I wish to respond to the guest editorial by Lees and Hinshaw. 1 Their piece has served to fuel the fire of my dismay at the Royal College of Obstetricians and Gynaecologists' (RCOG) decision to present extremely hard-pressed ultrasound departments in district general hospitals (DGH) with their edict to train specialist registrars (SpRs) in first-trimester ultrasound.
There is a recognized shortage of trained sonographers and despite this, departments have had to expand and undertake first-trimester nuchal scans and also many are trying to extend their scanning time for anomaly scans to comply with Fetal Anomaly Screening Programme recommendations. This, alongside waiting list targets, 24-hour turnaround for all inpatient requests, ever more pressure from the radiologists to perform a lot of the ultrasound that they currently perform, and edicts from managers that we have to keep to and reduce budgets.
The final straw to break this particular camel's back was the decision made by the RCOG that we now have to undertake training for SpRs. It is false to say they will support the ultrasound departments because these doctors are at the start of their careers and will move on and be replaced by the same cohort of junior inexperienced SpRs. In our particular trust we do not have a single consultant obstetrician who undertakes ultrasound so have been left to do all the training.
This is with no further funding or support from anybody – just a firm response from the trust that it has to be done otherwise we will lose the trainees.
I am not sure who the Society of Radiographers (SCoR) or British Medical Ultrasound Society (BMUS) consulted with to access feasibility but I know of no ultrasound superintendent who was included in these discussions. I would also like to stress the difference between training institutions and DGHs. Our local training hospital has employed a sonographer to undertake this training.
There is a lot of ‘smoke and mirrors’ in the statement issued by the RCOG. It implies that the trusts will fund and support this training. This is completely false. The trusts are having to cut back in every area and expect people such as myself to ‘manage it’ with the resources we have. Inevitably this means we just comply and squeeze in the training since this is the line of least resistance.

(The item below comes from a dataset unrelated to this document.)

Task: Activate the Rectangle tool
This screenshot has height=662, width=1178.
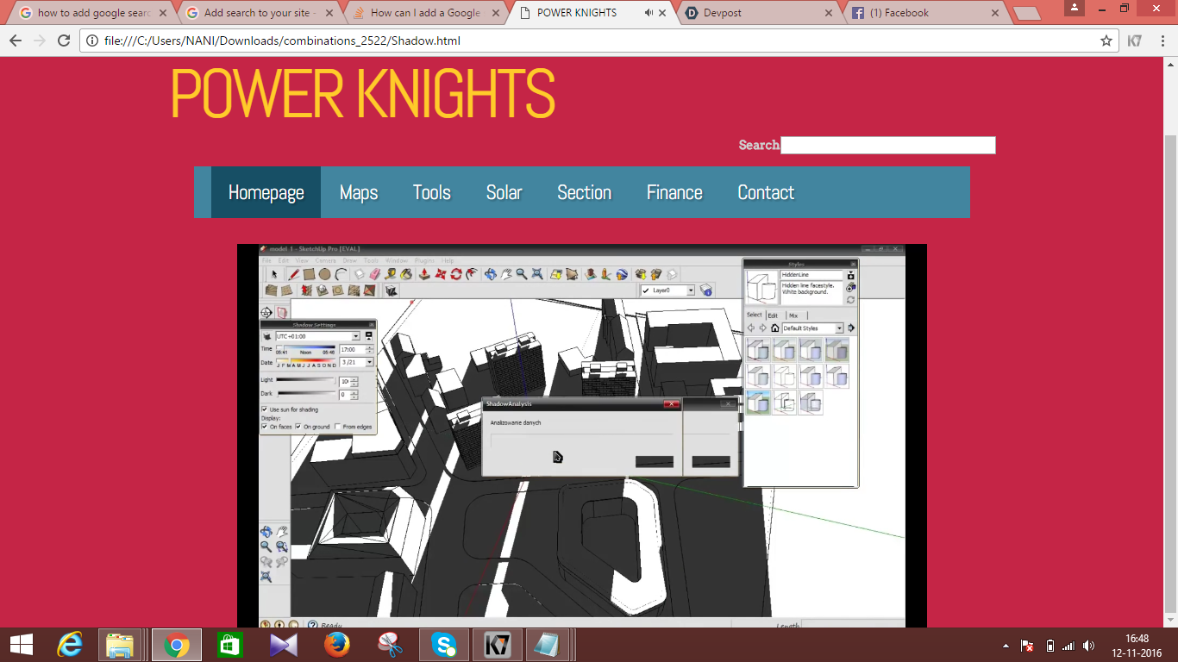Action: pyautogui.click(x=309, y=274)
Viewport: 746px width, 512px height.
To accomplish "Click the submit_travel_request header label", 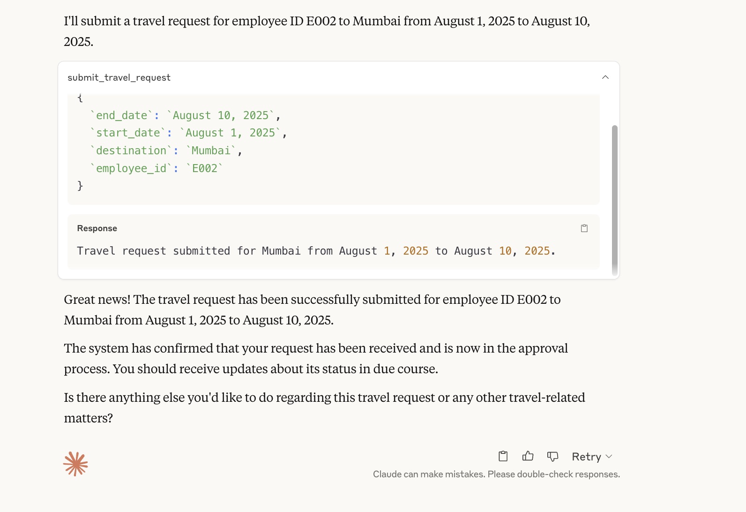I will (x=119, y=77).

I found the editorial disappointing at best. It contained assumptions that bear no relation to the reality of the front-line DGH. My solution would have been that before this was decided a tariff should have been allocated to each trainee that the department undertaking the training would be paid.
I wonder how the RCOG would react if universities announced that all sonographers had to be trained to deliver at least one baby prior to qualification without asking any of the obstetricians involved at the coal face.
My final comment is that I am very glad to be at this stage of my career because otherwise I might be looking to change direction and I do not say this lightly having been a devoted and enthusiastic sonographer for some 30 years.